== Segment start ==

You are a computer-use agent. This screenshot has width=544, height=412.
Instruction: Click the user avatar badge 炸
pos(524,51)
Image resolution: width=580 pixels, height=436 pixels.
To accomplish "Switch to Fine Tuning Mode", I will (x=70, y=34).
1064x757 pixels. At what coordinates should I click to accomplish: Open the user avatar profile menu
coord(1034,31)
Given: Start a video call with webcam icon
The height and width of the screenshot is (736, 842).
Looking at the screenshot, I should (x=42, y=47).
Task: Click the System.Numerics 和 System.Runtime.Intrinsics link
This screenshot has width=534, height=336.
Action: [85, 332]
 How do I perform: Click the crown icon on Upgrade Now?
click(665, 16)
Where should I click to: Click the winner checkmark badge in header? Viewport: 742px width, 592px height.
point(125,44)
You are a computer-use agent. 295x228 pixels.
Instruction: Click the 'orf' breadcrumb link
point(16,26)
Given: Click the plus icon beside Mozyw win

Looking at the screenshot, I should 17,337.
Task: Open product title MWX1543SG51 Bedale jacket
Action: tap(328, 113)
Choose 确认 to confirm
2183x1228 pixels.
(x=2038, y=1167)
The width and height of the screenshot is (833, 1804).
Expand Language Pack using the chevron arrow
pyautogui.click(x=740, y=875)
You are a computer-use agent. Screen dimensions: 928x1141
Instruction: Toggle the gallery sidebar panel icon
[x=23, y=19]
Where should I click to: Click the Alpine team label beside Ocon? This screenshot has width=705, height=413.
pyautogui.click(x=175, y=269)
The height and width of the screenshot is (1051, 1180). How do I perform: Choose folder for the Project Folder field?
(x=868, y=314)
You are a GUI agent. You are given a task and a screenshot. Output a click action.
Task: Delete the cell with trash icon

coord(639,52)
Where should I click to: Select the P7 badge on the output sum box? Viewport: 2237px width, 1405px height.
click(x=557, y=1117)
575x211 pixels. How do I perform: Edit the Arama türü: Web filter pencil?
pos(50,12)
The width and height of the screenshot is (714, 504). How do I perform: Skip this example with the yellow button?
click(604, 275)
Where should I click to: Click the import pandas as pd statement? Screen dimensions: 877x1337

== Segment end ==

What is required -
Pull out every line of the records that includes the string "agent".

Solution below -
You are a computer-use agent. This screenshot has width=544, height=412.
You are a computer-use agent. 295x228 pixels.
You are a computer-use agent. Screen dimensions: 928x1141
You are a GUI agent. You are given a task and a screenshot. Output a click action.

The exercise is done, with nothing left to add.